My, how time flies.  It seems like just yesterday that I was posting on this page that we were taking our eldest to college.  It is unfathomable to me that it has actually been nearly four years.  Tomorrow, my wife and I will watch him walk across a stage to receive his bachelor’s degree from Gordon College.  All the papers and tests, projects and presentations have been made; all the notes and classes have been taken.  Jonathan is no longer a kid who has gone off to school. There is little doubt now – my son is now an adult.   grad

I thought about writing an open letter to my son, telling him all the things that he still needs to know in order to be successful in the world of the working – there are no small jobs, just small people; those you crush on your way up the ladder to success will also be those unwilling to prevent you from falling back down; if you do your best every time, you will sleep better at night – but I realized that I do not have many pearls of wisdom to offer.  As the diploma he’ll receive tomorrow signifies, the days of formal lessons are over and the days of application awaits.

Train up a child in the way he should go; even when he is old he will not depart from it.   Proverbs 22:6 (ESV)
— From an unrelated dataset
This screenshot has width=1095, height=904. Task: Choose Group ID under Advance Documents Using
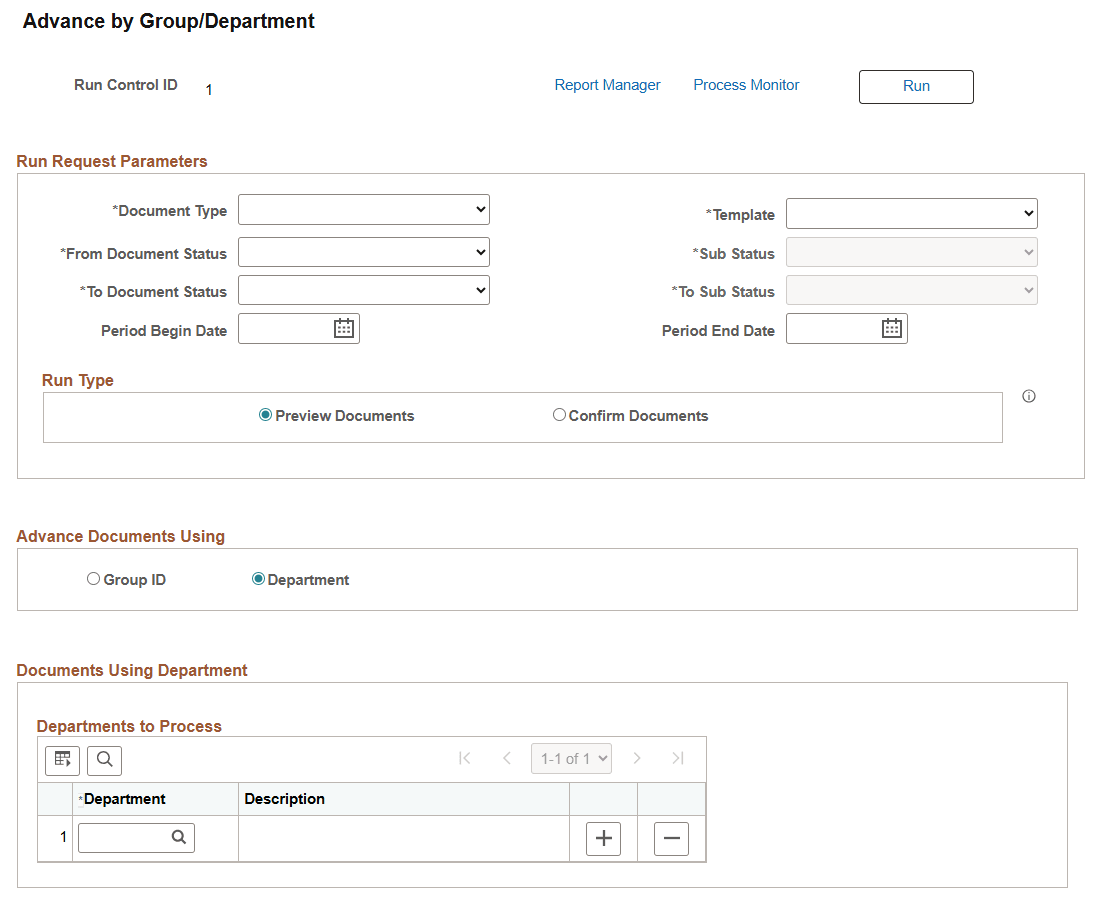pos(93,578)
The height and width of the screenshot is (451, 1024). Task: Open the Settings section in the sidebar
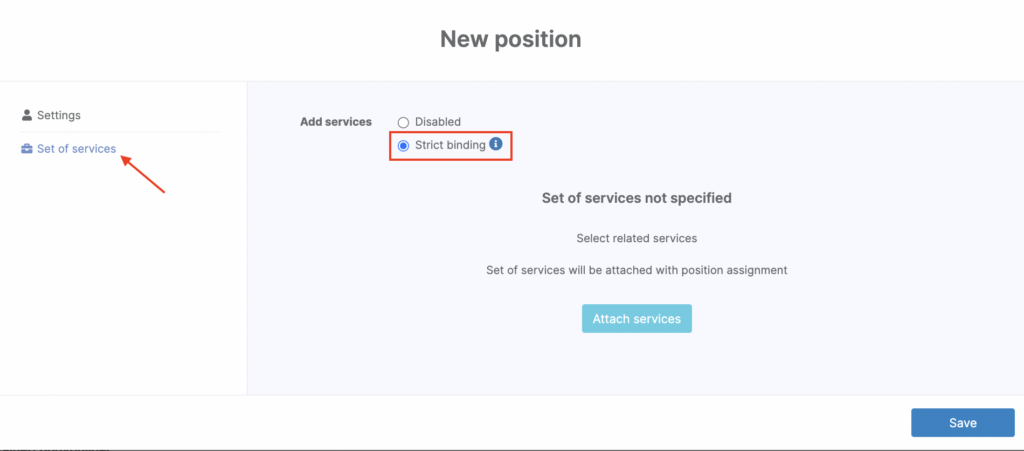pos(58,115)
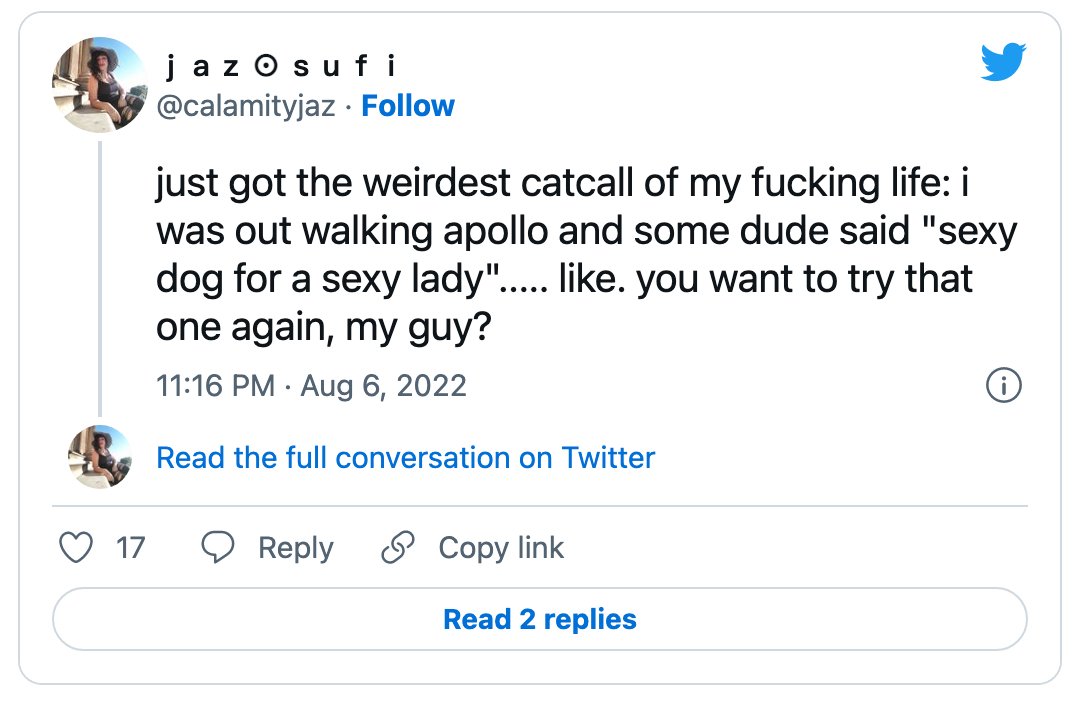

My hope is that what he learned at the Kenny, the Murphy, Boston Latin School and Gordon – and especially what he learned at home – has been sufficient for him to know the importance of being a good and kind person and not simply successful.  My hope is that it does not take him too long to understand that it is not the facts that he gained that provide education with its value; it is the ability to process those facts for the improvement of those around him that counts.  He was a smart kid when he began school 17 years ago; I pray that he is a wise young man now.

I asked my wife the other day, “How old will Jonathan be in your mind when we watch him graduate?”  For me, I have a feeling that the images will fluctuate.  I will see that week-old NICU patient, the six-year old soccer dynamo, the 10-year old baseball player.  It will be the kid I ate pancakes with after an emergency room visit, the boy his mother witnessed being struck by a car as he made his way to the school bus and the young man who drove off to camp for the summer.  I will see all the birthday parties and Christmases, all the awards and arguments and all the frustrations and fun that has brought him to this point.  I hope I can see it all.

Congratulations, Jonathan.  I am so proud of you, son, for staying the course, even when the way was difficult and the days were filled with doubts.  May the Lord bless your next adventure as wonderfully as He has your last.